Workshop “Fotografie Außen und Innen” with Guram Tsibakhashvili
Sunday, September 23, 2018, 10am – 6pm
Lecture “In and out of Reality. From the Soviet Period to New Wave” with Nestan Nijaradze, Curator and Artistic Director, Tbilisi Photo Festival
Wednesday, October 24, 2018, 6pm
Andro Eradze, Dimitri Ermakov, Natela Grigalashvili, Nino Jorjadze,
Lado Lomitashvili, Dina Oganova, Koka Ramishvili, Alexander Roinashvili, Mariam Sitchinava, Daro Sulakauri, Guram Tsibakhashvili and Beso Uznadze
What inspires today’s photographers in Georgia? Where are the roots? How do the photographic artists reflect upon their own identity? The exhibition PICTURE LANGUAGES. PHOTOGRAPHIC ART FROM GEORGIA provides answers and viewpoints presenting twelve important photographic ‘voices’ of Georgia’s relatively unknown scene. Their works, mainly created since the end of the Soviet Union, show current trends and developments: Documentary images of Georgia’s struggle for independence, forms of portraiture, studies of tradition and symbolic places can be seen.
One main aspect of the exhibition are the works of young photographers born in the late 1980s and early 1990s. They consistently work in coming to terms with the identity of their generation and the experimental handling of the medium of photography. In addition the exhibit provides insight into Georgia’s history of photography: with reproductions of the early artists Dimitri Ermakov and Alexander Roinashvili and the first female war photographer Nino Jorjadze.
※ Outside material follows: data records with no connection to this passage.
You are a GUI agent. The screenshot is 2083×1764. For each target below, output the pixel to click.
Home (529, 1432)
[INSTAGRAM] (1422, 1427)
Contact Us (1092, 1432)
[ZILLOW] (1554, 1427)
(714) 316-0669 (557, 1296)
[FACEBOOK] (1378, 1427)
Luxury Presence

Through this, the exhibition imparts impressions from the history and from modern life in Georgia – and as well various artistic positions of its contemporary photography. Guram Tsibakhashvili can be viewed as a photographic chronicler of soviet and post-soviet life in Tbilisi and other regions in Georgia. His images poetically reveal a society on the brink of survival and political ambiguity. Natela Grigalashvili documents the hardships as well as the simple joys of everyday life in Tagveti, her childhood-village. Her black and white photographs act also as memories of her time growing up. Beso Uznadze’s series of portraits of Georgians living in Tiblisi and London started before the 2008 Russian and Georgian conflict; the faces disclose the tension of the times. The rich hues of these portraits is further developed in his nude series “Delusion”: Working with digital techniques he brings an airy feel of Cubism into his photography. In a photo-journalistic essay Daro Sulakauri exposes the precarious existence of the aged infrastructure and the manganese industry’s environmental impact in the once booming mountain mining town Chiatura. Dina Oganova and Mariam Sitchinava, both born in the late 1980s consistently work in portraiture of their generation and coming to term with identity, using photo books and social media. Andro Eradze and Lado Lomitashvili inspect how society reacts to communal space using conceptual artistic tactics including film and installation. Koka Ramishvili scrutinises nature and possibilities of the photographic process: through different media he pushes the viewer to think about what is visible or hidden in the everyday world.
This comprehensive exhibition of Georgian Photography curated by Celina Lunsford, the Artistic Director at FFF, is part of the Guest of Honour Programme “Georgia – Made by Characters” of Frankfurt Book Fair 2018. Special events such as lectures, discussions and workshops with leading Georgian photographers, curators and experts are also planned. PICTURE LANGUAGES. PHOTOGRAPHIC ART FROM GEORGIA will be accompanied by a catalogue (German-English, 144 pages) published by Societäts-Verlag in Frankfurt am Main.